A straight last is appropriate if you are a over-pronater or person with the flexible, flat arch. It helps to control inward motion.

A curved last, on the other hand (foot?), is designed for those of you with rigid, high arches that under-pronate. This shape provides cushioning and promotes inward motion.

The semi-curved last is somewhere in between, and is appropriate for the person with the "normal" amount of pronation.

The last is also the method in which shoes are constructed. Shoes can be board-lasted, slip-lasted or combination-lasted.

Board-lasted shoes are generally made with a piece of stiff fiberboard glued to the upper and then to the mid- and outsole. These shoes offer a lot of stability and motion control, appropriate for the over-pronater.

Slip-lasted shoes are made by sewing the upper into a sock which is then glued directly to the mid- and outsole without any board in between. These are flexible shoes with lots of cushioning and little motion control and are ideal for the under-pronater.

Combination lasted shoes feature board-lasting in the back half for motion control and support, with slip-lasting in front for cushioning and flex. This is the most common construction and can be used by the widest range of foot shapes.

(A note about orthotics: If you wear orthotics, choose a board- or combination-lasted shoe as these styles provide a solid heel platform.)

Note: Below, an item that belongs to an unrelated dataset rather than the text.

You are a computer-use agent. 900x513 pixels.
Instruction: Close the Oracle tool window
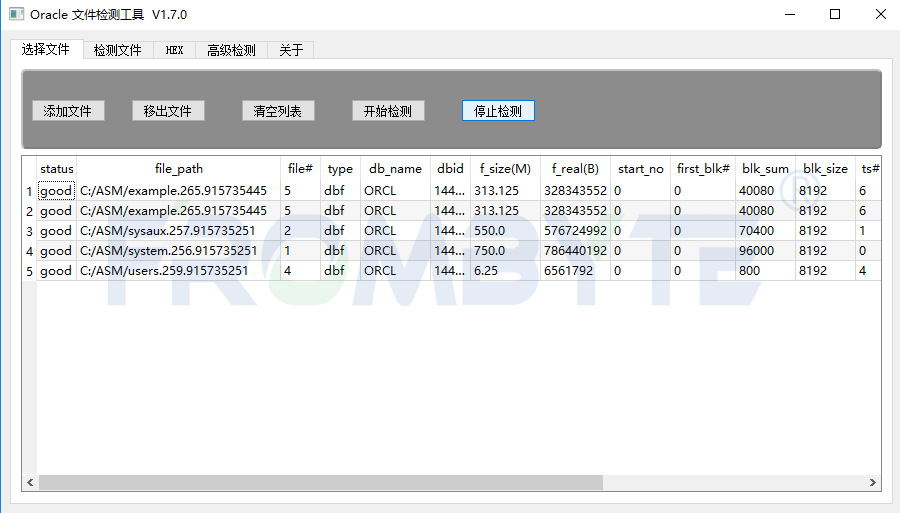click(880, 14)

Other Construction Features to Consider

Probably the next most important part of a shoe's performance is its midsole. Sandwiched in between the outer sole and the footbed, it provides cushioning and some stability. It is usually made of some type of foam, either EVA (ethyl vinyl acetate) or PU (polyurethane). EVA is lighter weight and softer than PU, but also compresses faster, reducing its cushioning effect. Compression-molded EVA is a denser, more durable form of this foam. PU is heavier and firmer still, and is even more durable. Frequently, the 2 types of foam are combined to form a dual-density midsole, providing varying degrees of cushioning and support. Many manufacturers add gel, air bladders and other structures to the midsole to the heel or the forefoot to supplement the foam.

External features to look for are supportive structures such as heel counters, wedges and lateral or medial supports. The heel counter is the material that forms a rigid structure around the heel and provides motion control. This is sometimes supplemented with a heel wedge, which not only adds more support but cushions the heel as well. It may even help those runners who are bothered by Achilles tendonitis. Side supports, variously called medial posts or torsion bars, help to control inward or outward movement. They are designed for the over- or under-pronater.

Finally, you may want to consider the outsole materials. Most shoes will either be made of carbon rubber, which is a hard, yet very durable material, or blown rubber, which offers more cushioning but wears down more quickly, or a combination of each. Trail running shoes often have carbon rubber to withstand trail wear. Racing shoes or light trainers frequently have blown rubber to keep them as lightweight as possible. Most trainers are a combination of hard rubber in the heel and blown rubber in the forefoot.

Try Them On—If the Shoe Fits, Wear It!

Here are a few ideas about getting the right fit.

1. Try your shoes on at the end of the day. Your feet normally swell during the day's activities and are at their largest then. This will prevent you from buying shoes that are too small.

2. Check that your longest toes have ample room to move as you toe-off with each step. You should be able to get a finger's width behind your heel if you put your toes as far forward as possible. Also check that the shape of last you've chosen doesn't pinch your toes.

3. Make sure you try on shoes on both feet as most people have one foot that's slightly larger than the other. You want both shoes to fit!

4. Lace the shoes adequately. Too tight, and you can experience discomfort over the instep. Too loose and you risk excessive foot motion.